Analysis of extreme rainfall and drought events using statistical and fractal methods: A case study of Mauritius
Keywords:extreme events, climate change, generalised extreme value distribution, Standardised Precipitation Index, fractal method
Due to climate change, extreme rainfall and drought events are becoming more and more frequent in several regions of the globe. We investigated the suitability of employing statistical and fractal (or scaling) methods to characterise extreme precipitation and drought events. The case of the island of Mauritius was considered, for which monthly mean rainfall data for the period January 1950 to December 2016 were analysed. The generalised extreme value distribution was used to extract the 10- and 20-year return levels and the Standardised Precipitation Index (SPI) was used to identify anomalous wet and dry events.
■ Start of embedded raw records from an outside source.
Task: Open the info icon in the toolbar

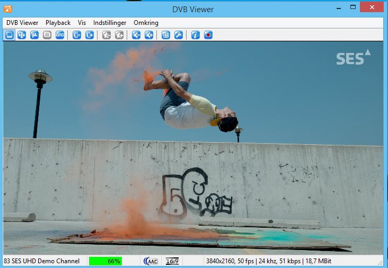Action: (x=196, y=35)
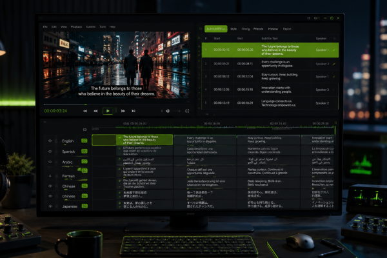
Task: Toggle visibility of the Arabic track
Action: tap(50, 162)
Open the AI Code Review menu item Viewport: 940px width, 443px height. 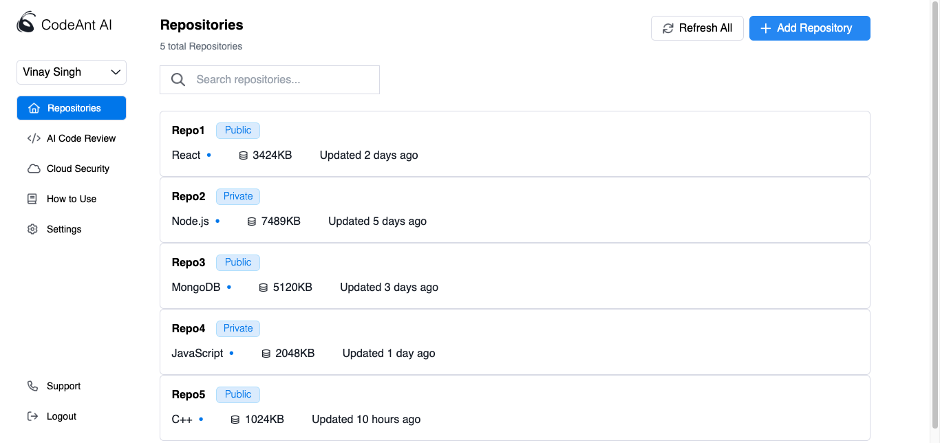point(81,138)
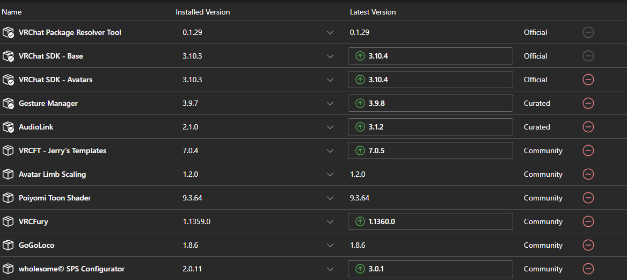Upgrade VRCFury to 1.1360.0
Viewport: 627px width, 280px height.
tap(431, 221)
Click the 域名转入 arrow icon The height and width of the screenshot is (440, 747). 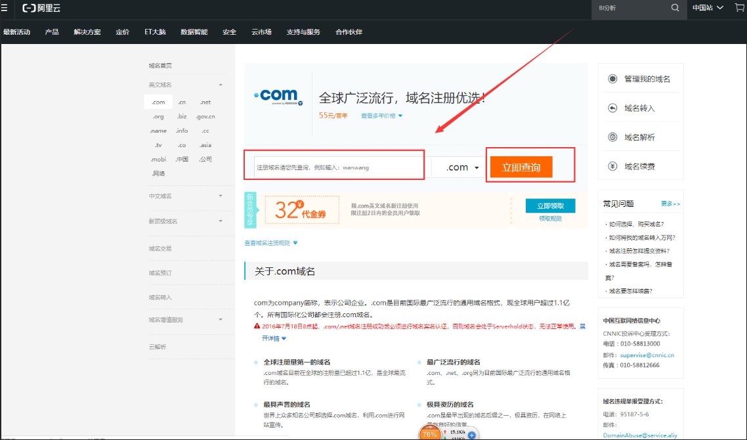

A log-term correlation analysis was also performed to characterise the relationship between maximum rainfall and its duration. The results indicate that the 10-year return level is approximately between 500 mm and 850 mm and the 20-year return level is between 600 mm and 1000 mm. Results also show that the extreme maximum rainfall events occur mostly during austral summer (November to April) and could be related to the effects of tropical cyclones and La Niña events, while anomalous dry events were found to be significantly persistent with very long periods of drought. Moreover, there was a strong correlation between maximum rainfall and its duration. The methodology used in this work could be very useful in similar studies for other Small Island Developing States.
- We show the usefulness of both statistical and fractal methods to understand occurrences of extreme precipitation events.
- We identify anomalous wet and dry events in rainfall time-series data using the Standardised Precipitation Index.